The purpose of this laboratory study was to compare the frequency of failures (complete fractures or partial cracks) of molar crowns made of two different all-ceramic materials during dynamic loading in a chewing simulator, as well as the fracture load when subjected to static loading, in relation to different dynamic loading and luting protocols.
One hundred and forty-four molar crowns fabricated with IPS Empress or an experimental e.max Press material with high translucency (e.max Press Exp) were luted on CAD/CAM milled PMMA abutments (first lower molar, circular chamfer) either with Variolink or glass-ionomer cement (GIC). All crowns were loaded according to three different loading protocols (n=12 per group) and two force profiles (sinusoidal, rectangular) in a pneumatically driven chewing simulator with a steel stylus (Ø 8 mm) and they underwent simultaneous thermocycling (5 degrees C/55 degrees C). After each phase the crowns were evaluated with regard to fractures or cracks. After dynamic testing, the crowns that did not fail were subjected to compression loading until complete fracture in a universal testing machine (UTM). As control groups, unloaded crowns were also subjected to a UTM. Survival statistics with log-rank tests were applied for the results of the dynamic loading, while ANOVA with post hoc Tukey B was used for the fracture load results and two-way ANOVA was carried out for logarithmically transformed data. Weibull statistics were calculated for pooled fracture load data of the dynamically loaded and control groups.

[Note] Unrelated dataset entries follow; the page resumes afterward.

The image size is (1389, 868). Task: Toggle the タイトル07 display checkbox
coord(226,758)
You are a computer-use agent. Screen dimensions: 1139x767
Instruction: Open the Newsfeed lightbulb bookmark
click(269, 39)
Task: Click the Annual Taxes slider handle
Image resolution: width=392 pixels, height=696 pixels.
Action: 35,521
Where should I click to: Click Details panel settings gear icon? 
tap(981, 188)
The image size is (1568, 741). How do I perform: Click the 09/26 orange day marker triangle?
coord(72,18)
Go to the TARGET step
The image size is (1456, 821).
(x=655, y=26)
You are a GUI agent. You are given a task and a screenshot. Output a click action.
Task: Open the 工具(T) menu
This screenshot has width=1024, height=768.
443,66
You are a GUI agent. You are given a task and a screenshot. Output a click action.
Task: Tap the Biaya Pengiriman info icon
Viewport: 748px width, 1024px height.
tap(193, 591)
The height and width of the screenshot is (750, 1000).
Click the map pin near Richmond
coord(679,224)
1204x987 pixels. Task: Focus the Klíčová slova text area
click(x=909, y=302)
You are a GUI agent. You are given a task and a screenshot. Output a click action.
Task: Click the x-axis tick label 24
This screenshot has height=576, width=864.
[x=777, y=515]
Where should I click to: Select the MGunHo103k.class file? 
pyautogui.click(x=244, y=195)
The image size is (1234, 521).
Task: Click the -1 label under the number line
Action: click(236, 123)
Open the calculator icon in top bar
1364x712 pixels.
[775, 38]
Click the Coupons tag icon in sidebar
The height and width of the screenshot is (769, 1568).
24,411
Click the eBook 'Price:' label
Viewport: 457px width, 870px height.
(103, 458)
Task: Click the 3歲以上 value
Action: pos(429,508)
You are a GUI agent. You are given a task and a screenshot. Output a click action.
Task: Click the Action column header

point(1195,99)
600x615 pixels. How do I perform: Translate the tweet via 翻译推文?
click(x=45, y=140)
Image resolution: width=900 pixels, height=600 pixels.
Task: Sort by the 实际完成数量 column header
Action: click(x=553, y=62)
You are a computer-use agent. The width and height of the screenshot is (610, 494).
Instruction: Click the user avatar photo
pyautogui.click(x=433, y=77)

In the 144 IPS Empress crowns, complete fractures were observed in 9 crowns and partial cracks in another 3 crowns. When the data was pooled, a statistically significant increase in fractures occurred when the sinusoidal force profile was applied compared to a rectangular force profile (log-rank, p<0.05). No fractures occurred in the e.max Press Exp crowns. The two-way ANOVA showed that the type of luting protocol used had the most significant effect on the fracture load of both materials. In conjunction with Empress, however, the luting material influenced the variability twice as much as in e.max Press Exp. There was no statistically significant difference in the fracture load of GIC-luted e.max Press Exp crowns and that of the Variolink luted Empress crowns. The force profile had a significant effect on the fracture load only of the Empress crowns but not of the e.max Press Exp crowns. Weibull statistics revealed a higher scattering of the data of dynamically loaded crowns compared to that of the control groups.
For testing all-ceramic materials, dynamic loading is indispensable to draw valid conclusions on clinical performance of all-ceramic molar crowns. A sinusoidal profile is advisable, while a gradual increase of the force amplitude does not significantly affect the results.